L'incendio della Cattedrale ha devastato non solo un centro della cristianità, ma anche un simbolo della storia civile di un Paese e dei suoi valori fondanti
di Giuseppe
GRAMPA
Martedì sera non mi sono staccato dal televisore fino a quando le fiamme che avevano avvolto la Cattedrale di Notre-Dame non sono state domate. Un legame di almeno quarant’anni mi lega a Parigi e alla sua Cattedrale. Due anni di studio prima e poi ogni anno un soggiorno estivo nella capitale francese, ospite e collaboratore della chiesa di St. Sévérin, a pochi minuti dalla Cattedrale stessa. Dalla mia stanza scorgevo la guglia di Notre-Dame, che l’altra sera ho visto avvolta dalle fiamme e poi spezzarsi e precipitare a terra. Quante volte ho sostato ai piedi della statua di Notre-Dame, quante volte ho ascoltato la voce possente del suo magnifico organo o venerato le reliquie della Passione custodite in quel Tempio!

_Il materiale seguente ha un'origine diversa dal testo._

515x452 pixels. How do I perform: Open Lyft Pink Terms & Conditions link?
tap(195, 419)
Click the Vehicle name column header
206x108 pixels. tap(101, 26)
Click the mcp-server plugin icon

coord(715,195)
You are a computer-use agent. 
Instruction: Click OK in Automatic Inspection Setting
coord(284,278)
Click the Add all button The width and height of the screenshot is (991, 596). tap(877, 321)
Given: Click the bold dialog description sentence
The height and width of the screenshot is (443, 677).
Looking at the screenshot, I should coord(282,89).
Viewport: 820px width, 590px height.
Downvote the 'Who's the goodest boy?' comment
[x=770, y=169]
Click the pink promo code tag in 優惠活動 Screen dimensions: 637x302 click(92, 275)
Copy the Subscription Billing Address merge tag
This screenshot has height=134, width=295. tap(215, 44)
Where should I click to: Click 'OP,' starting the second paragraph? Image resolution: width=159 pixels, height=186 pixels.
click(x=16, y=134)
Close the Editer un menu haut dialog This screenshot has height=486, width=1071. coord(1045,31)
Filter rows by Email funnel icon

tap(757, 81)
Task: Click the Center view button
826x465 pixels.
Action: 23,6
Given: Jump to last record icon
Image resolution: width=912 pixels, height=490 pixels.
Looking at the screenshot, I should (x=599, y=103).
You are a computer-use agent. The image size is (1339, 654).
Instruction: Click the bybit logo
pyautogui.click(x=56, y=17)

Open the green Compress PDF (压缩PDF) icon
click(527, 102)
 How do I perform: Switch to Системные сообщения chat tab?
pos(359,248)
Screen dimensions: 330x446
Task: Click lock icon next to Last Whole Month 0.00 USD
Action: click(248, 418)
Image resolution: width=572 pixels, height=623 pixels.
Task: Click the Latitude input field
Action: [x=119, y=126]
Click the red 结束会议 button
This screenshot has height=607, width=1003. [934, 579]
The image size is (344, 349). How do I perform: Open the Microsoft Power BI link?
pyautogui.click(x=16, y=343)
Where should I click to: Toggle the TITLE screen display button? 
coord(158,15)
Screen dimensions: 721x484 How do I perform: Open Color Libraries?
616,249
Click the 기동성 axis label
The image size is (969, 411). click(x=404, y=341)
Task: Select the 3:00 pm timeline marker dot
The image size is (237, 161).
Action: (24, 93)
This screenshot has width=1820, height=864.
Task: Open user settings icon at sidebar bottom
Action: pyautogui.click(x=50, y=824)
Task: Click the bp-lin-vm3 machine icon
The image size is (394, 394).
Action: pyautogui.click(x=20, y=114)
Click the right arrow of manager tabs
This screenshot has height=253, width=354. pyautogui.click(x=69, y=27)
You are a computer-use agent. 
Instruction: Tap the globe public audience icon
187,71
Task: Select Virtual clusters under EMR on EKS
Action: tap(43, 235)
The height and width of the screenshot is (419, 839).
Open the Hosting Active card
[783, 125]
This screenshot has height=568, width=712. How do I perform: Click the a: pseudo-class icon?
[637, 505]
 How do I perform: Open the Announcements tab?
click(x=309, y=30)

In queste ore mi sono chiesto perché questo rogo ha coinvolto nell’emozione non solo i parigini, ma milioni di persone di tutto il mondo che hanno visitato Notre-Dame. Certo, si tratta di un monumento di singolare bellezza anche se non mancano, proprio in Francia, altre cattedrali, di eguale se non maggiore qualità artistica. Ma nella storia Notre-Dame è stata davvero il cuore della Francia. Il nostro Paese – che pure vanta chiese di incomparabile bellezza – non possiede un edificio che possa essere ritenuto il cuore del Paese. E la ragione sta nel fatto che a Notre-Dame la Francia, paese rigorosamente laico, ha nei secoli celebrato i suoi gesti più significativi. Possiamo ricordare solo alcuni di questi momenti: nel 1600 l’ingresso di Luigi XIV re di Francia e di Navarra e della sua sposa Maria Teresa d’Austria; il 15 agosto 1862 l’incoronazione di Napoleone III; il 17 novembre 1918 la firma dell’Armistizio.
Ricordo un episodio che mi sembra altamente simbolico. Siamo nei giorni della liberazione di Parigi; il 26 agosto 1944 il generale De Gaulle entra nella capitale acclamato e raggiunge Notre-Dame, dove deve esser celebrata la riconquistata libertà del Paese dall’occupazione tedesca. In quell’occasione le autorità impediscono all’Arcivescovo di Parigi, il cardinale Emmanuel Suhard, di lasciare la sua residenza per presenziare alla cerimonia e accogliere De Gaulle sul portale della Cattedrale. Si temono reazioni di dissenso nei confronti dell’Arcivescovo, che due mesi prima, proprio a Notre-Dame, aveva celebrato le esequie di Philippe Henriot, ministro del governo collaborazionista di Vichy, ucciso nel giugno 1944 da un commando della Resistenza. Conosciamo dai diari del Cardinale e del suo segretario i tentativi di evitare questo affronto e la sua amarezza, ma questa vicenda dice il valore di questa cattedrale non solo sul piano religioso, ma anche su quello civile, come simbolo della storia di un Paese e dei suoi valori fondanti.
La prossima estate spero di tornare a Parigi. Dovrò fare la mia consueta preghiera mattutina sul sagrato, e non nel raccoglimento della Cattedrale ai piedi della Vergine che è davvero Notre-Dame, Signora nostra e di tutti.